The scale of the national decline is, by any historical measure, remarkable. Driven largely by a federal investment in housing vouchers and case management that began in 2008, the estimated number of veterans experiencing homelessness in America has fallen by more than 55% since 2010, according to the U.S. Department of Veterans Affairs (VA). In the U.S. Department of Housing and Urban Development's (HUD) most recent annual assessment, veterans were the only population to report a decline in homelessness, with numbers dropping 8% from 2023 to 2024, even as overall homelessness nationally rose 18%.

Ann Oliva, the CEO of the National Alliance to End Homelessness, has called the reduction in veteran homelessness "probably one of the most significant public policy wins that we've had in the homelessness world."

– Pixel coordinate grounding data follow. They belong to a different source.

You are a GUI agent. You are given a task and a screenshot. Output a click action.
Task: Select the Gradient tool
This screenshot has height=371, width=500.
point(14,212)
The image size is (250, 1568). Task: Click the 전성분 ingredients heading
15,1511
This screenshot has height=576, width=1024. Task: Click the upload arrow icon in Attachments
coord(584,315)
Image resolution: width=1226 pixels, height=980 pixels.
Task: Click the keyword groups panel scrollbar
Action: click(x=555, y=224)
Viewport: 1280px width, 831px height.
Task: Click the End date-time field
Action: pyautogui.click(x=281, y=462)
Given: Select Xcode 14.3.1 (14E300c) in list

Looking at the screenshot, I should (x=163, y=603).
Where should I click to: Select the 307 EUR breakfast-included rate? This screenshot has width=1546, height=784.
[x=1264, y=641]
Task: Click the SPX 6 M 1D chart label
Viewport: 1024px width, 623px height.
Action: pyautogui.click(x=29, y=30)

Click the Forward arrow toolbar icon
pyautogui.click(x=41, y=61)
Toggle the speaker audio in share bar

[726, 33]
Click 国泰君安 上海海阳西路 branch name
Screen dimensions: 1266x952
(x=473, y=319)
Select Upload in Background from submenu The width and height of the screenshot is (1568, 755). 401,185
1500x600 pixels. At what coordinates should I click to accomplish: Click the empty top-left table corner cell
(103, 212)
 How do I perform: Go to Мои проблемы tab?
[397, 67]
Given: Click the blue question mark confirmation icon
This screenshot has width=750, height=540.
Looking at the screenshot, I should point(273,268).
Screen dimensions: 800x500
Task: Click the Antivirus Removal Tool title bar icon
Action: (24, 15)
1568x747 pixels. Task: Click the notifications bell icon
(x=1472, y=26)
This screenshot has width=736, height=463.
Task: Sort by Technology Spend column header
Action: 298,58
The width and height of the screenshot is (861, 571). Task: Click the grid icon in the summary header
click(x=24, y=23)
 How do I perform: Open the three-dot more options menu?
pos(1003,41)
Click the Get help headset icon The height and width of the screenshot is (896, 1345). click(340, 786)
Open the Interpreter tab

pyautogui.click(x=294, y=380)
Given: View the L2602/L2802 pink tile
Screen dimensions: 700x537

Still, a Government Accountability Office (GOA) review published this month found VA case managers failed to refer veterans experiencing homelessness to HUD-VASH — a program that pairs housing vouchers with VA case management —due to understaffing, high turnover and staff burnout. As a result, more than 174,000 veterans were not referred to the program between 2020 and 2024.

It is into this gap, between the voucher and the veteran, that organizations like LTHC are trying to step. LTHC operates a 24-hour Engagement Center offering coordinated entry, meals, emergency shelter and medical respite, alongside permanent supportive housing, rapid rehousing and a rural outreach program serving seven counties in Indiana.

"No veteran should have to return home from service only to face housing instability or homelessness," said Jennifer Layton, president and CEO of LTHC.

The experience Layton describes has a face. Isaac Estevez, an Army veteran, told congressional lawmakers in 2024 that his service left him changed in ways he couldn't manage alone.

"When I came home from Iraq, I was not the same," Estevez said. "My PTSD caused me to fall into homelessness, substance abuse, and I committed crimes just to survive. Then I connected with the VA and, thanks to HUD-VASH, I was provided the support I needed to achieve sobriety and get connected to housing."

Estevez's path — service, crisis, federal assistance, stability — is the arc the system is designed to produce. But it is not always the arc it delivers.

According to a 2023 survey by the Bob Woodruff Foundation, 64% of community-based veteran service partners reported that many or nearly all veterans who sought their services had housing needs — but only 21% said they could fully address those needs. Federal programs cover a great deal, but not everything: food, transportation, street outreach, emergency hotel stays and services for veterans excluded from federal benefits by virtue of discharge status or income often fall to local organizations.

That’s where LTHC comes in.

The June campaign runs the full month before culminating in the June 20 ride. The ride departs from Hunter's Moon Harley-Davidson, 225 Progress Drive, with registration from 10 to 11:30 a.m., an opening ceremony at noon and lunch from 1:30 to 3 p.m. Solo riders pay $20; riders with a passenger or Jeep participants pay $25. Donations can be made at bit.ly/GIV2VETS.

The goal, $12,500, is in the context of national policy debates and federal budgets, modest.

But for the veterans who pass through LTHC’s doors — those who missed a referral or don’t qualify or simply arrived at the wrong moment in a system stretched too thin — it is the difference between help in theory and help in hand.